- What the task asks -
Transcribe every entry below word for word, but skip the pictures.

##### Given entries #####

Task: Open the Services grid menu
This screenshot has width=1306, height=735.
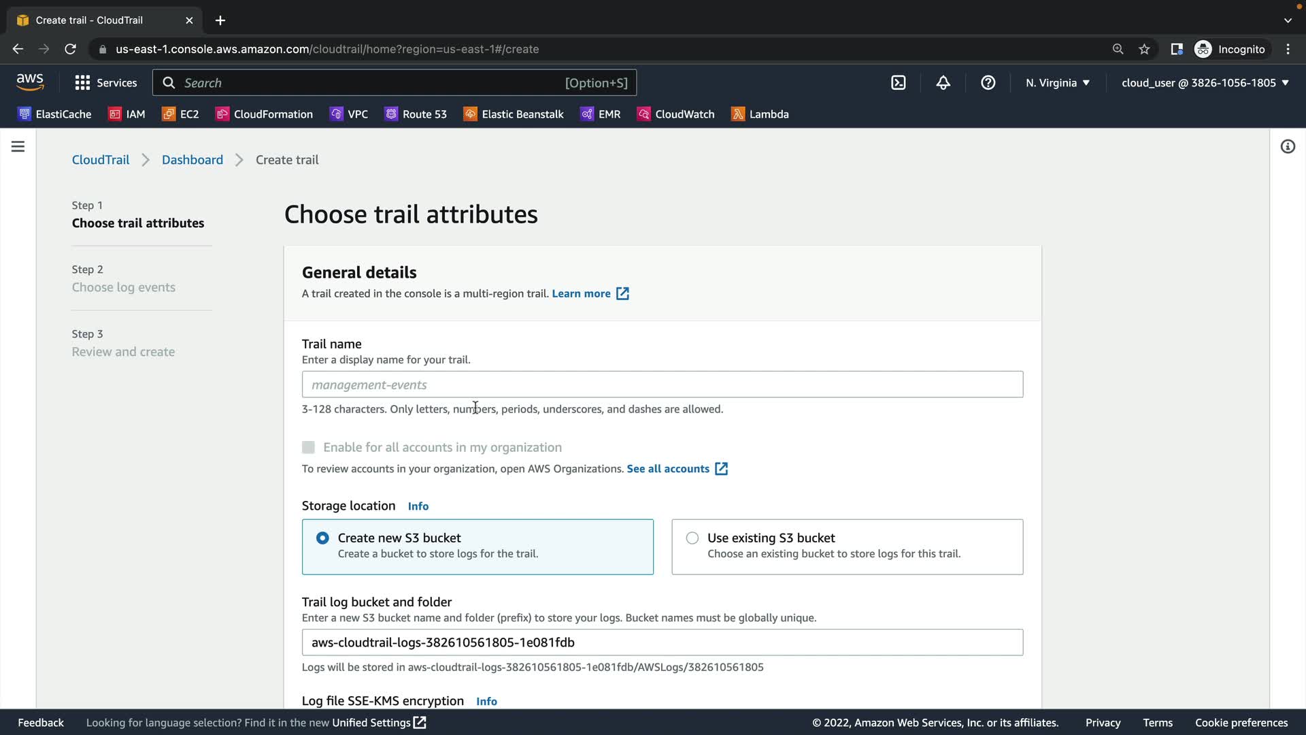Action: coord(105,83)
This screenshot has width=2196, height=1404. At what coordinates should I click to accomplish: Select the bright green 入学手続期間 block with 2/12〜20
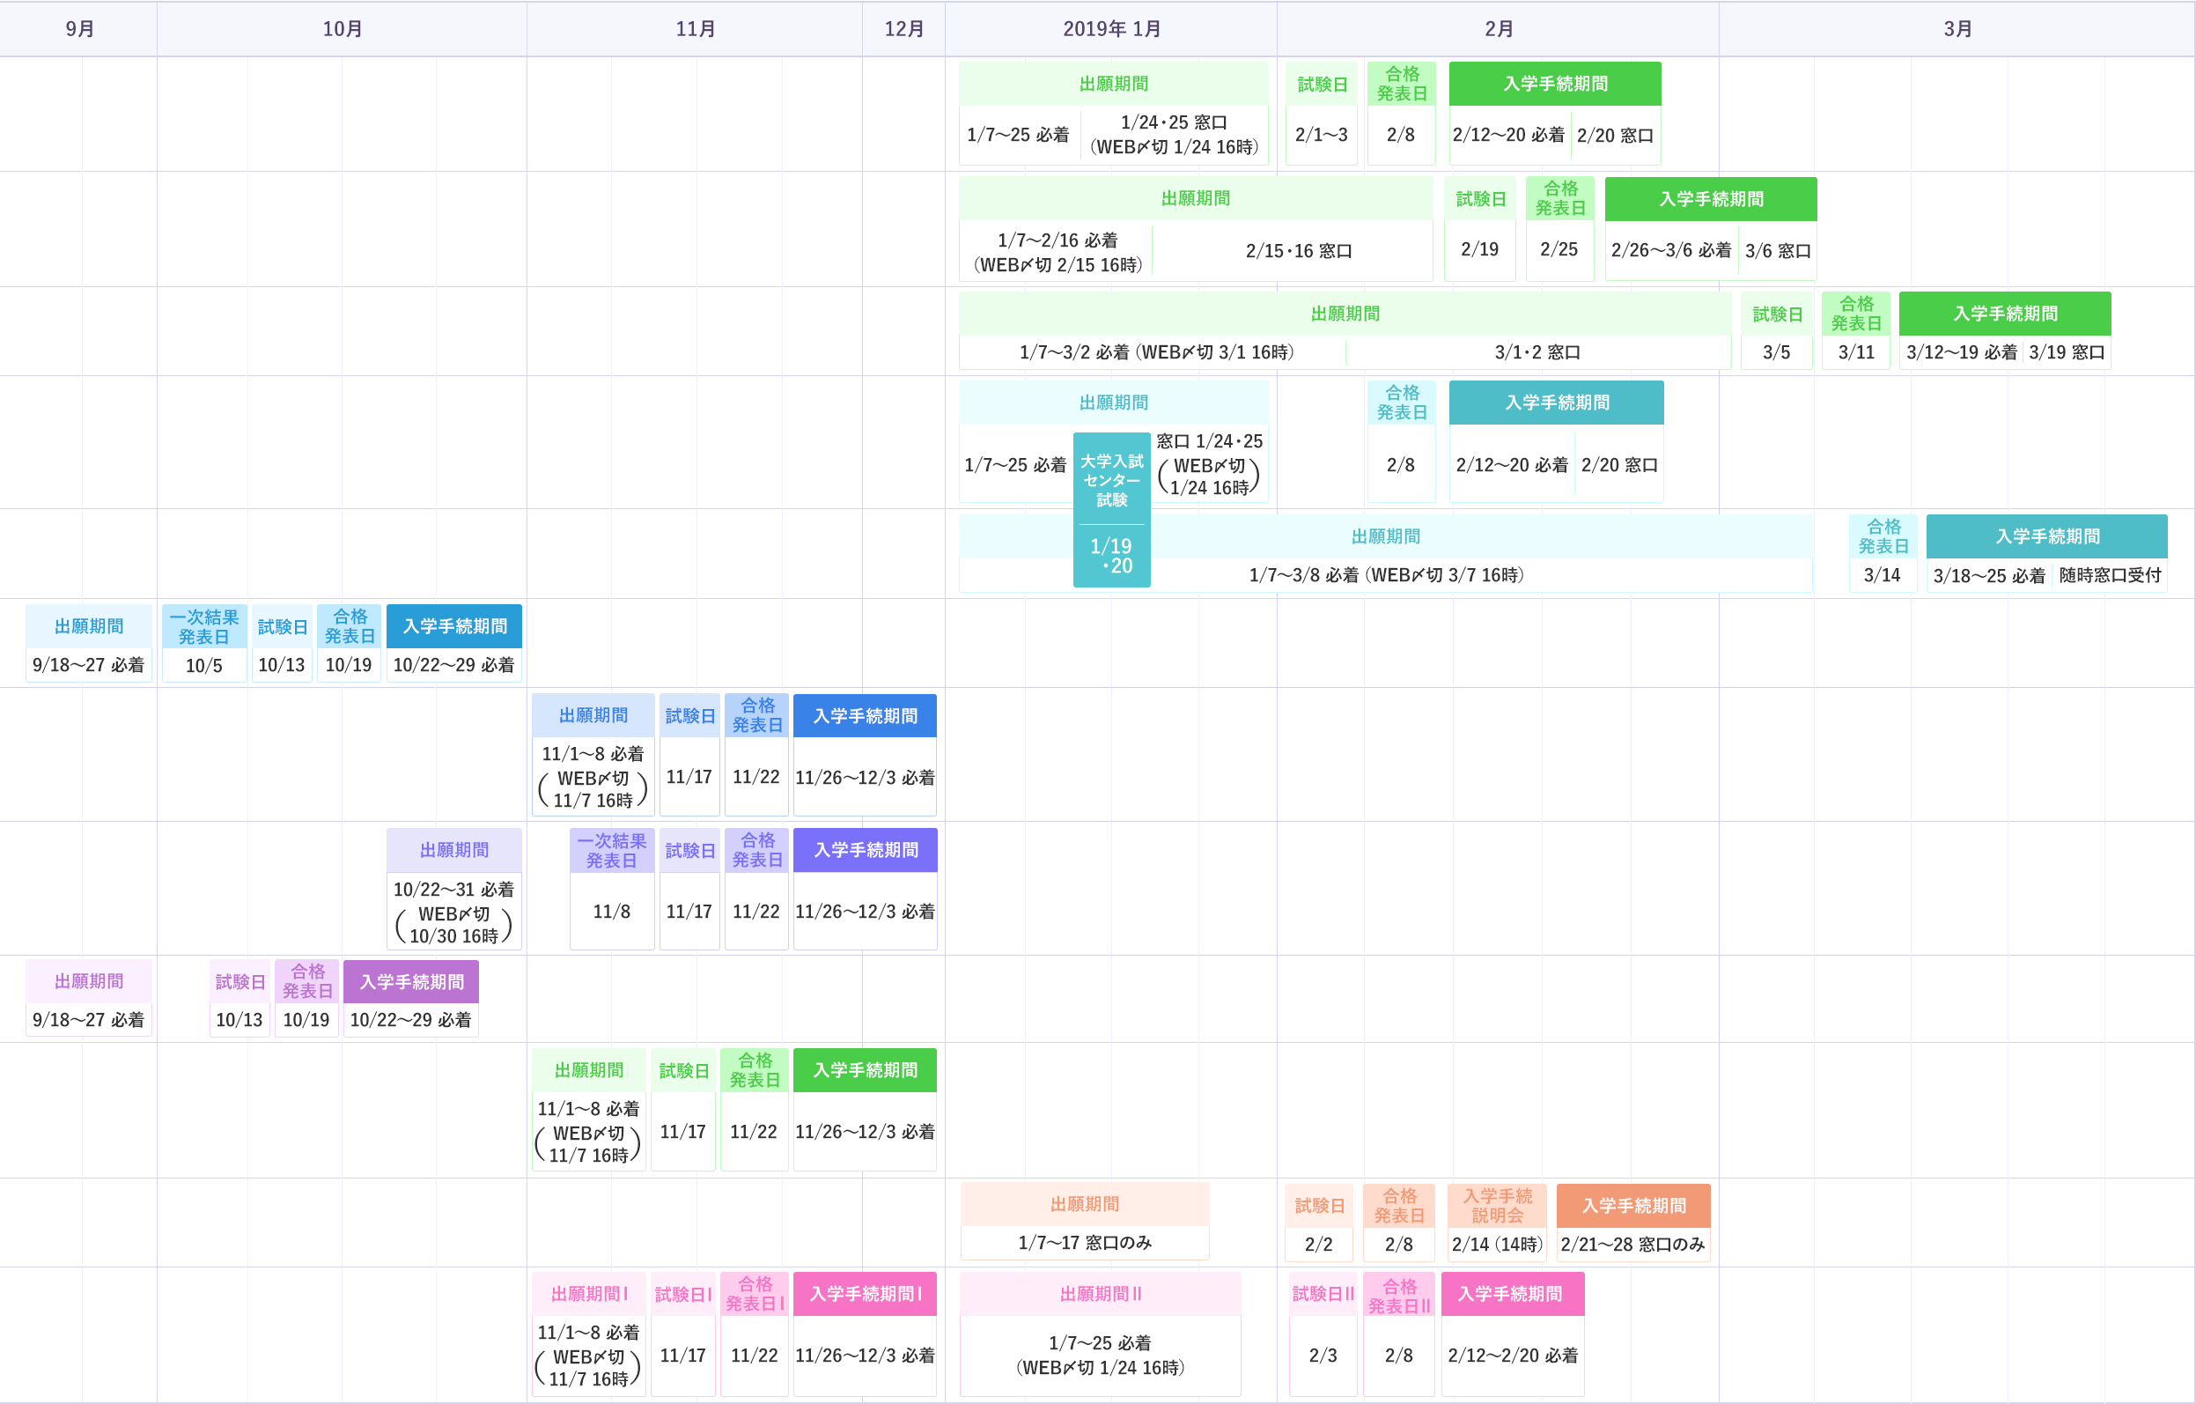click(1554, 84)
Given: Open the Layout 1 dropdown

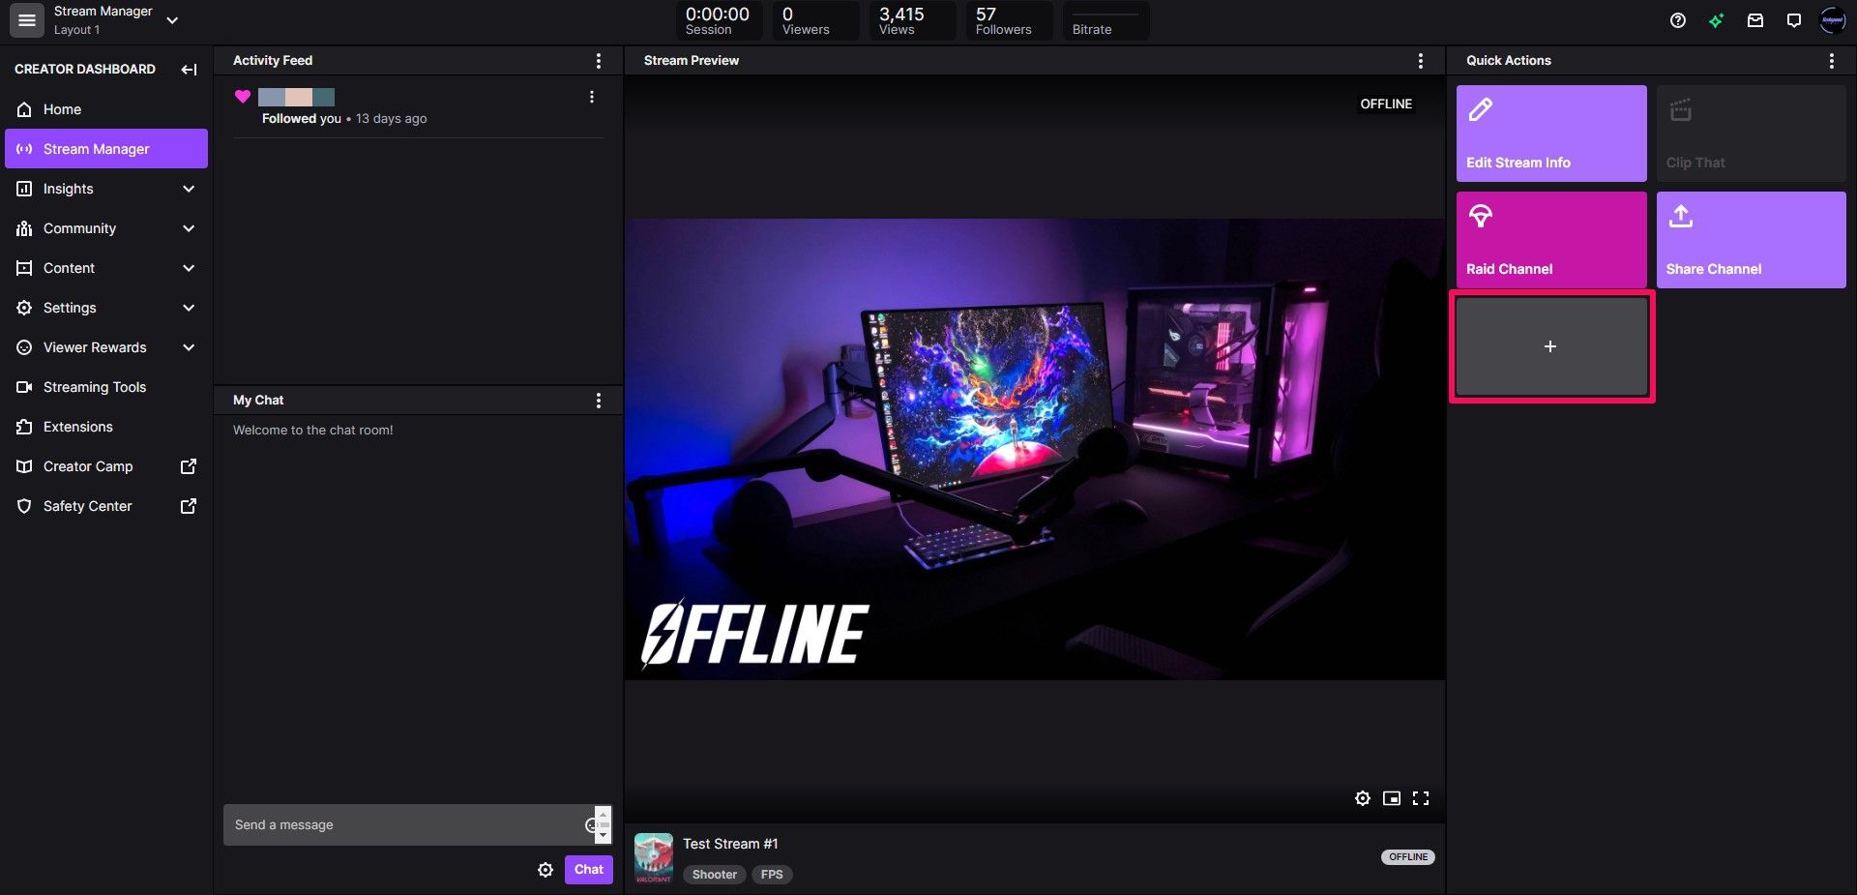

#####

- Exercise response -
Task: Open the Services grid menu
This screenshot has width=1306, height=735.
Action: coord(105,83)
This screenshot has width=2196, height=1404. At what coordinates should I click to accomplish: Select the bright green 入学手続期間 block with 2/12〜20
click(1554, 84)
Given: Open the Layout 1 dropdown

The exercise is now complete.